**** Data for this task ****

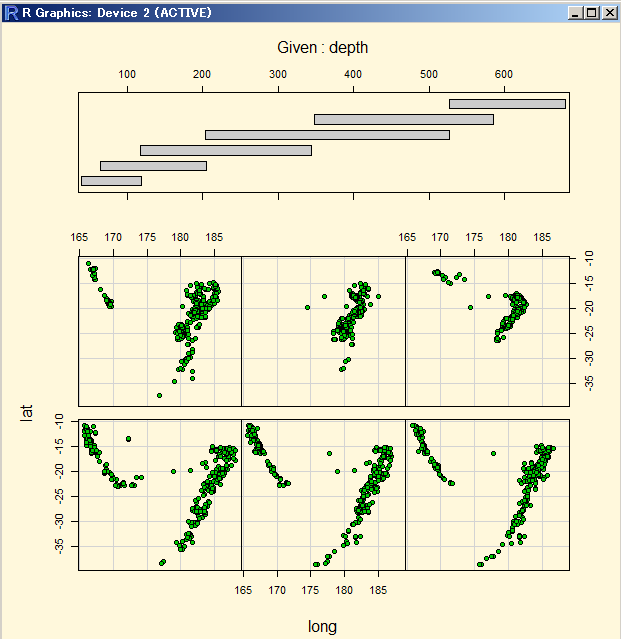The image size is (621, 639).
Task: Minimize the R Graphics window
Action: tap(575, 13)
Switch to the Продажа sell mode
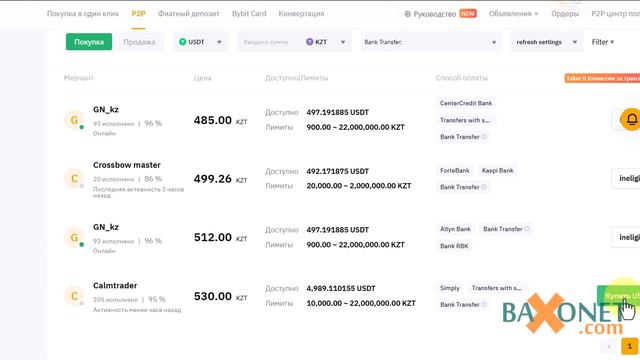Screen dimensions: 640x360 (x=139, y=42)
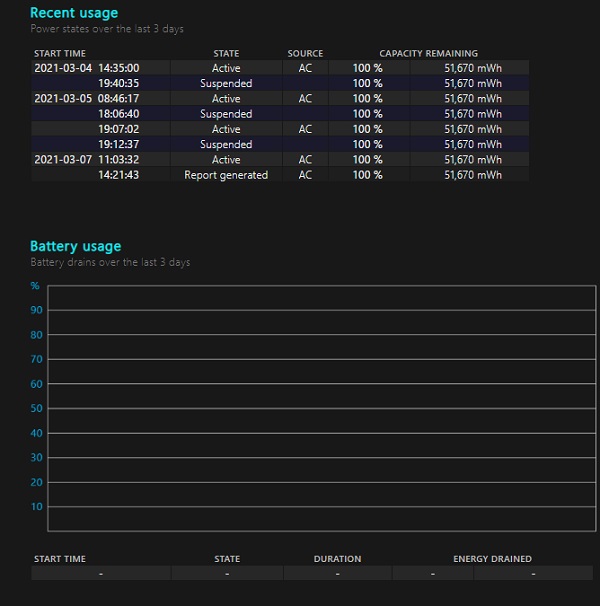The image size is (600, 606).
Task: Click the SOURCE column header
Action: (305, 53)
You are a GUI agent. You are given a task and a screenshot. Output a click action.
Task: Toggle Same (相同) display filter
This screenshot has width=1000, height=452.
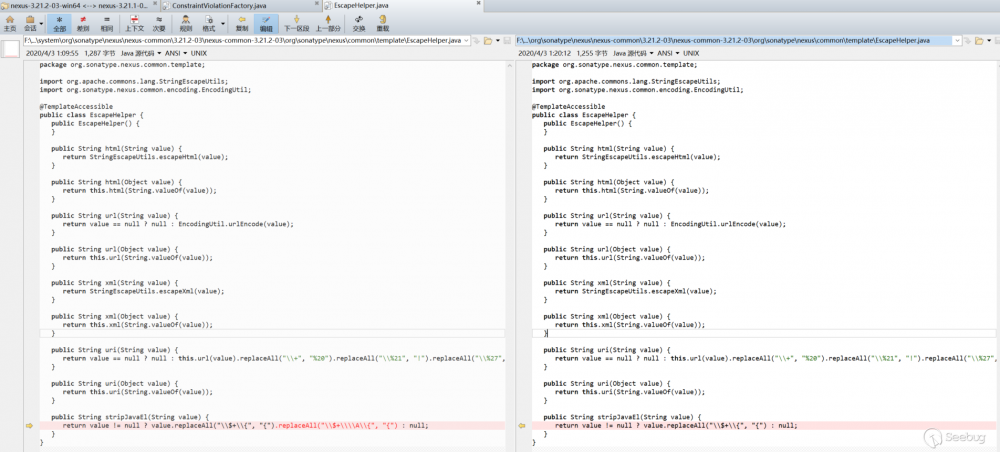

****

*Instructions to follow*.
An exact reproduction of the lines from the line containing "Task: Toggle Same (相同) display filter" through the end of the listing above is needed; pictures stay out.

*Response to the exercise*.
Task: Toggle Same (相同) display filter
This screenshot has width=1000, height=452.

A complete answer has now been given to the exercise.